* **Data supplied**:
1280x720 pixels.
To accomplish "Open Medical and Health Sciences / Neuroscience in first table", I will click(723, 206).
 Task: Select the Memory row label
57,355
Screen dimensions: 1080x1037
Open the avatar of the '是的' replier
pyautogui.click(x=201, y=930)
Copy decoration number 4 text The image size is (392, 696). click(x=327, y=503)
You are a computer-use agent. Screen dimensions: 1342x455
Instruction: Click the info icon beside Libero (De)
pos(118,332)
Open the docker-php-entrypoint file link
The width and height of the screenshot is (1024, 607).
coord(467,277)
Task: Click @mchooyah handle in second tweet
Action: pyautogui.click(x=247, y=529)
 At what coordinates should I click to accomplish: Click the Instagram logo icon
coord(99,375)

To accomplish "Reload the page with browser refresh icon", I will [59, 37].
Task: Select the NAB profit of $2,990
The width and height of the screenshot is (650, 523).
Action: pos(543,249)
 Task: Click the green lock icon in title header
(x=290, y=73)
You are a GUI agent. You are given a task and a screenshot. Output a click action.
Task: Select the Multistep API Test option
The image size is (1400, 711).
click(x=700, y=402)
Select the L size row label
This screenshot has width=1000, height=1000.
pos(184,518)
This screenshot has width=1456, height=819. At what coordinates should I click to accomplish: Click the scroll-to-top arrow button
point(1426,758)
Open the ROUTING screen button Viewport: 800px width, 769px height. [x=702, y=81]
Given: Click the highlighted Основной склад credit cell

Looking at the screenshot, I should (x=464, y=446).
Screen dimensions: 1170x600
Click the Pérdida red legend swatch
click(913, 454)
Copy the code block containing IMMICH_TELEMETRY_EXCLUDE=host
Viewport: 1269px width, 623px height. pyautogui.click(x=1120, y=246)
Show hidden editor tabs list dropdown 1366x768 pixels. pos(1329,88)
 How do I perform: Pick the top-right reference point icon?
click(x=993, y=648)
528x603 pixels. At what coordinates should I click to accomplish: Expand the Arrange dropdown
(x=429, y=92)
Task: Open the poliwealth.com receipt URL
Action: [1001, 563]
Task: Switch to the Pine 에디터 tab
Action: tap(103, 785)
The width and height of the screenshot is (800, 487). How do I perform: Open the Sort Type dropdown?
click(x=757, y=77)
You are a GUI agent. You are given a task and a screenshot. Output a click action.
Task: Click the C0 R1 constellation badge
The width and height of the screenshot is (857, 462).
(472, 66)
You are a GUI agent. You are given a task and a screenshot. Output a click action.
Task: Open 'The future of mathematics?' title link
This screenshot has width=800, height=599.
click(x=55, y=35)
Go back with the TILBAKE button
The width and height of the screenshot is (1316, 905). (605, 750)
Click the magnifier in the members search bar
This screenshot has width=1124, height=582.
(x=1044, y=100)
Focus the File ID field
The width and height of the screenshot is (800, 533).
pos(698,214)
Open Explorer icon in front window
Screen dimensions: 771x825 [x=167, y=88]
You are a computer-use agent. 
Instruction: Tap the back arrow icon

* **Problem details**: Give back every entry, unchanged in any way.

* **The completed task**:
1280x720 pixels.
To accomplish "Open Medical and Health Sciences / Neuroscience in first table", I will click(723, 206).
 Task: Select the Memory row label
57,355
Screen dimensions: 1080x1037
Open the avatar of the '是的' replier
pyautogui.click(x=201, y=930)
Copy decoration number 4 text The image size is (392, 696). click(x=327, y=503)
You are a computer-use agent. Screen dimensions: 1342x455
Instruction: Click the info icon beside Libero (De)
pos(118,332)
Open the docker-php-entrypoint file link
The width and height of the screenshot is (1024, 607).
coord(467,277)
Task: Click @mchooyah handle in second tweet
Action: pyautogui.click(x=247, y=529)
 At what coordinates should I click to accomplish: Click the Instagram logo icon
coord(99,375)

To accomplish "Reload the page with browser refresh icon", I will [59, 37].
Task: Select the NAB profit of $2,990
The width and height of the screenshot is (650, 523).
Action: pos(543,249)
 Task: Click the green lock icon in title header
(x=290, y=73)
You are a GUI agent. You are given a task and a screenshot. Output a click action.
Task: Select the Multistep API Test option
The image size is (1400, 711).
click(x=700, y=402)
Select the L size row label
This screenshot has width=1000, height=1000.
pos(184,518)
This screenshot has width=1456, height=819. At what coordinates should I click to accomplish: Click the scroll-to-top arrow button
point(1426,758)
Open the ROUTING screen button Viewport: 800px width, 769px height. [x=702, y=81]
Given: Click the highlighted Основной склад credit cell

Looking at the screenshot, I should (x=464, y=446).
Screen dimensions: 1170x600
Click the Pérdida red legend swatch
click(913, 454)
Copy the code block containing IMMICH_TELEMETRY_EXCLUDE=host
Viewport: 1269px width, 623px height. pyautogui.click(x=1120, y=246)
Show hidden editor tabs list dropdown 1366x768 pixels. pos(1329,88)
 How do I perform: Pick the top-right reference point icon?
click(x=993, y=648)
528x603 pixels. At what coordinates should I click to accomplish: Expand the Arrange dropdown
(x=429, y=92)
Task: Open the poliwealth.com receipt URL
Action: [1001, 563]
Task: Switch to the Pine 에디터 tab
Action: tap(103, 785)
The width and height of the screenshot is (800, 487). How do I perform: Open the Sort Type dropdown?
click(x=757, y=77)
You are a GUI agent. You are given a task and a screenshot. Output a click action.
Task: Click the C0 R1 constellation badge
The width and height of the screenshot is (857, 462).
(472, 66)
You are a GUI agent. You are given a task and a screenshot. Output a click action.
Task: Open 'The future of mathematics?' title link
This screenshot has width=800, height=599.
click(x=55, y=35)
Go back with the TILBAKE button
The width and height of the screenshot is (1316, 905). (605, 750)
Click the magnifier in the members search bar
This screenshot has width=1124, height=582.
(x=1044, y=100)
Focus the File ID field
The width and height of the screenshot is (800, 533).
pos(698,214)
Open Explorer icon in front window
Screen dimensions: 771x825 [x=167, y=88]
You are a computer-use agent. 
Instruction: Tap the back arrow icon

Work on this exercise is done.